Beauty Emerging From Mystery
Visual poetry in the art of Philip W Nichols
By Gussie Fauntleroy
As the figures in Philip W Nichols' bas-relief sculptures emerge from and undefined space, their joyful, warm, or half-hidden activities are echoed in the lively movement of the background itself.
The air dances around the dancers; the tenderness of a mother's love is reflected in touches of luminous color added in pastel or gold leaf to the bronze or cast plaster sculptures.
The result is an animated aliveness, an ode to the universal delights of family, beauty and love. There is also a sense of the unknown, as portions of the figures dissolve into the background as into darkness or fog.
When asked to explain his attraction to this element of obscurity, the artist pauses for a moment, then smiles and quotes the nineteenth century French poet Mallarmé: "Everything which is sacred and wishes to remain scared envelops itself in mystery."
It's appropriate that Nichols turns to poetry to illuminate the impulses behind his art. His strong grounding in art history includes studying drawing and paintings as well as twentieth century genres such as abstract expressionism. Aspects of these diverse influences are combined in his work to produce a lyrical, narrative quality with classical suggestions, set in an expressive, abstracted space.
"It's a whole language." Nichols observes. "Some artists talk in nouns or verbs. I like the traditional idea of whole sentences, or poems, carved out of words. It captures something very human."
In visual poetry, whole sentences and poems may be equated to the fundamental yet often undervalued art of drawing, a continuing passion for the artist. His masterful drawings, to which he devotes as much time and care as any other medium, also serve as the basis for extending ideas into other forms, whether bas-relief plaster or bronze, or vibrantly hued paintings celebrating the spirited beauty of the landscape.

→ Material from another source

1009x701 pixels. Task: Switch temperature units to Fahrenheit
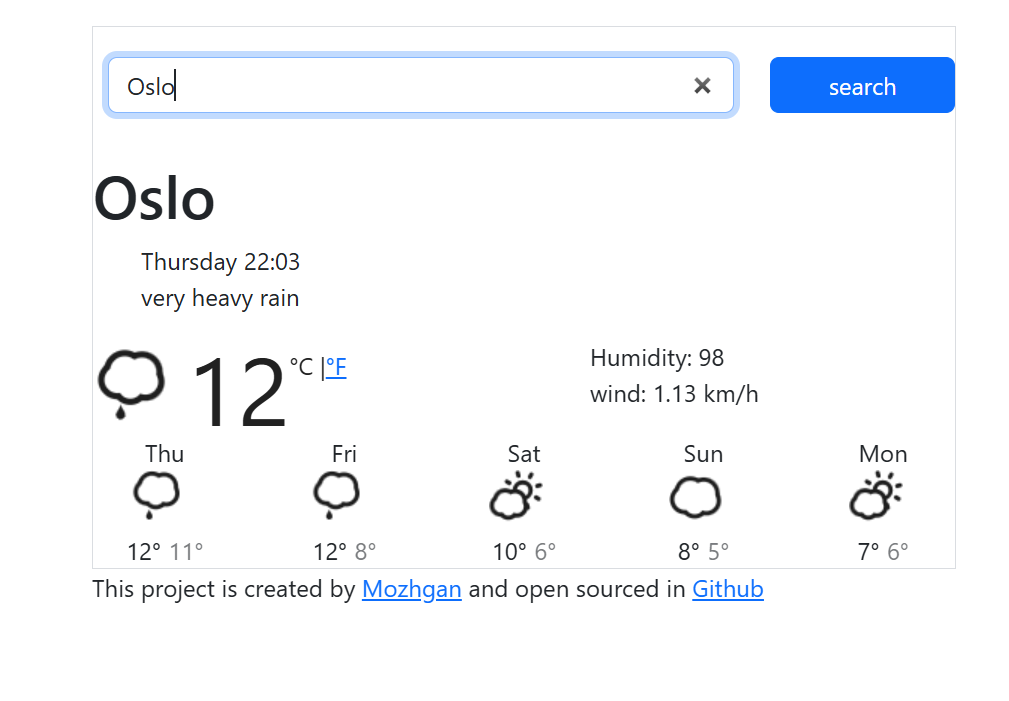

For his landscapes, Nichols works in soft pastel, applying the pure pigment to linen rather than paper in an original technique he developed some years ago after falling in love with the quality, smell, and texture of raw linen.
"I'm a sensualist," he explains. "I like to make things beautiful. I like to think there's a lot of love in my work. There's also a lot of actual work involved in it, and I think that if your concept of work is pure enough, you make something wonderful. That's what I want to do."